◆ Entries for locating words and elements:
§ §

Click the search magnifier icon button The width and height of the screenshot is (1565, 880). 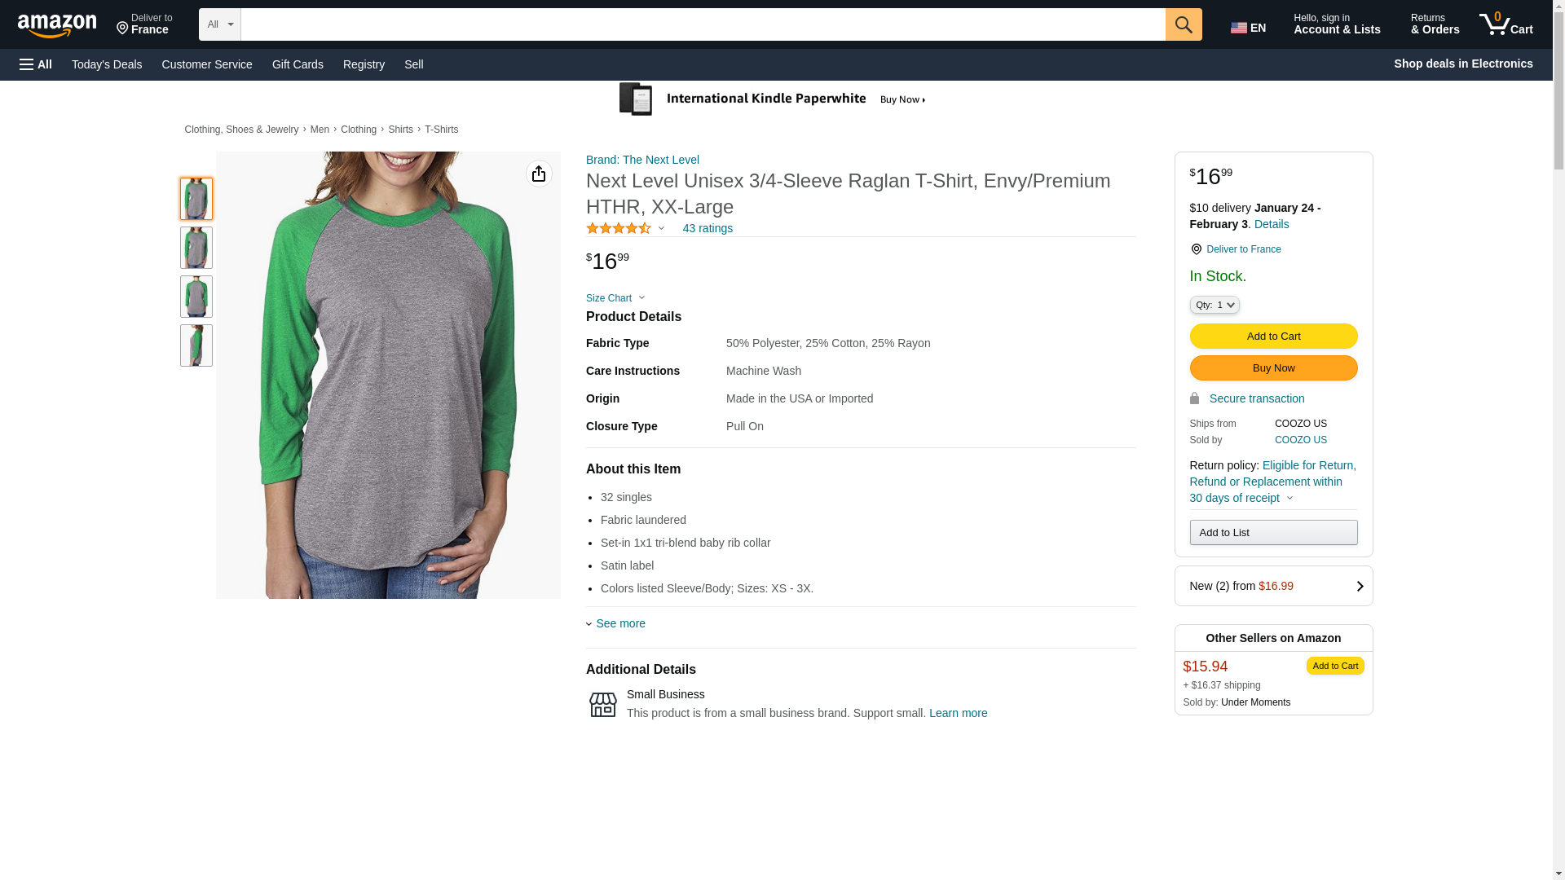[x=1183, y=24]
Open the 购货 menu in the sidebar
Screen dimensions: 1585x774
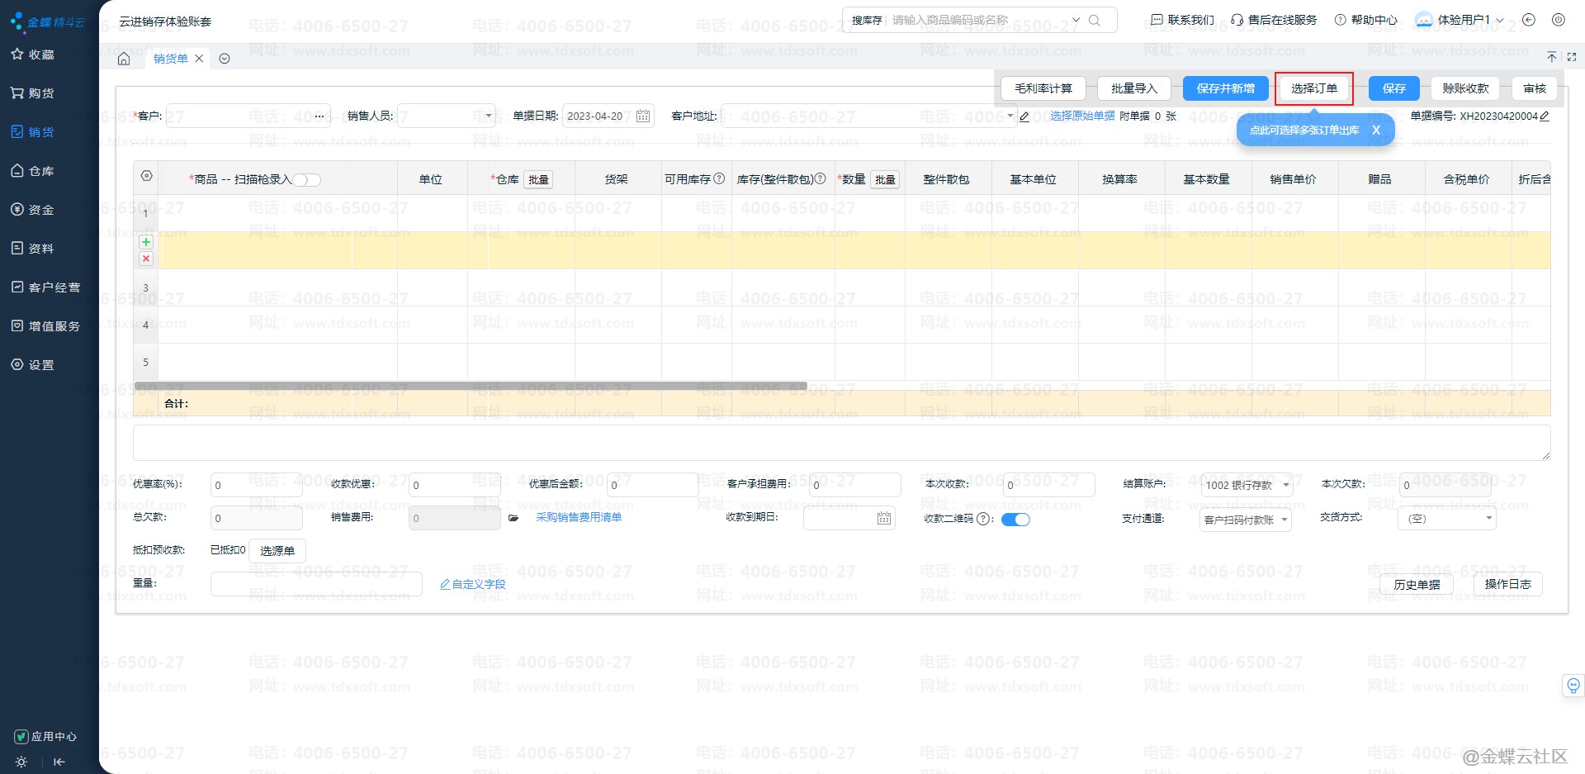click(x=41, y=93)
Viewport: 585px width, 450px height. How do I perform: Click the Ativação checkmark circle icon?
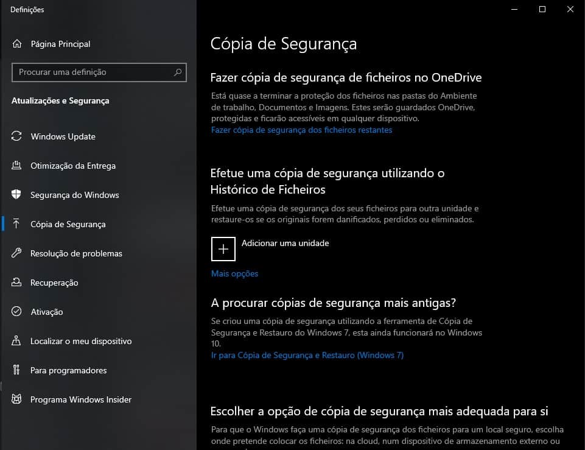coord(17,312)
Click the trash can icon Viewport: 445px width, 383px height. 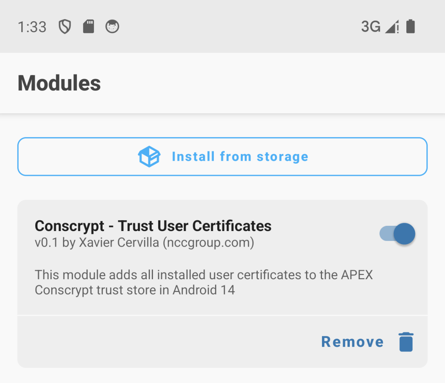point(406,342)
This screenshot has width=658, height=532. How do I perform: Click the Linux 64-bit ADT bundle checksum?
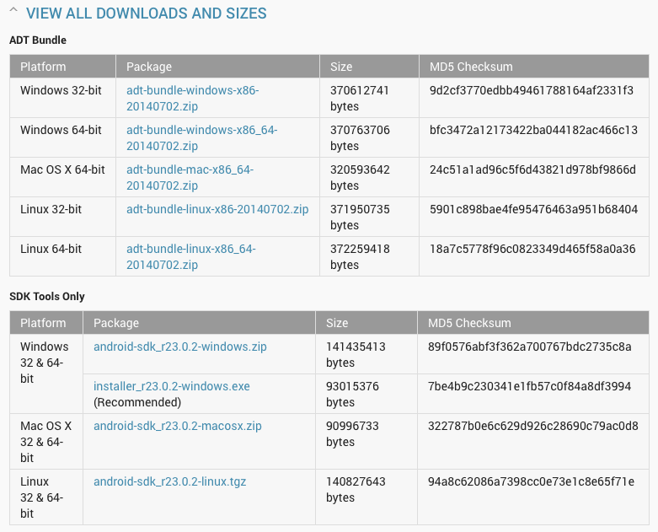click(x=532, y=249)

§ §

◆ Given exercise: Reproduce word for word the lines from the one containing "This screenshot has" through the end of the items above. Leave the pictures out.

◆ Solution to this problem:
This screenshot has width=658, height=532. How do I perform: Click the Linux 64-bit ADT bundle checksum?
click(x=532, y=249)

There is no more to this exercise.